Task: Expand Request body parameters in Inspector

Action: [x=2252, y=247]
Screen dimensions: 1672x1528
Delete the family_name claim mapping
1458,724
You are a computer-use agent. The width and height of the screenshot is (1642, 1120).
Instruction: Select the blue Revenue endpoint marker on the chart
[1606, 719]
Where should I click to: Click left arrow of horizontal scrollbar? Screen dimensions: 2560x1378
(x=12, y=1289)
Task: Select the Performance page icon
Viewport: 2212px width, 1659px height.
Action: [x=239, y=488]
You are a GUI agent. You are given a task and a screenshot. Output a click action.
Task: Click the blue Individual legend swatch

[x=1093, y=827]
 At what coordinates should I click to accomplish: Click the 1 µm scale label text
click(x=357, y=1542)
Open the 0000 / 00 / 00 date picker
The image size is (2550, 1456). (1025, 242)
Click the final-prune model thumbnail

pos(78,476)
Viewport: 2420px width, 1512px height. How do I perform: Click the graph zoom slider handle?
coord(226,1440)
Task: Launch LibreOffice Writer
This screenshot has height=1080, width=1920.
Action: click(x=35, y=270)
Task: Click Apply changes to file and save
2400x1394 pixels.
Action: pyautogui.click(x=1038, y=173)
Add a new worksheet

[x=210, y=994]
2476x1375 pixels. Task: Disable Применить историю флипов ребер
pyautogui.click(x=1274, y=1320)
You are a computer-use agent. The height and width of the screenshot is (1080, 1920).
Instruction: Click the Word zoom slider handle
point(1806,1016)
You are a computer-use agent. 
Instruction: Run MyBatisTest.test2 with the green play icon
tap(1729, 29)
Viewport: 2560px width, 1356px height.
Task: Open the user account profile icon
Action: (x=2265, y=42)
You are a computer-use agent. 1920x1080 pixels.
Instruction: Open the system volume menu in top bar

What the exercise asks>
Gather all lines of the records that include the word "agent".

Reply>
You are a computer-use agent. The width and height of the screenshot is (1642, 1120).
You are a GUI agent. You are given a task and a screenshot. Output a click action.
You are a computer-use agent. The height and width of the screenshot is (1080, 1920).
You are a computer-use agent. 
You are a computer-use agent. 1920x1080 pixels.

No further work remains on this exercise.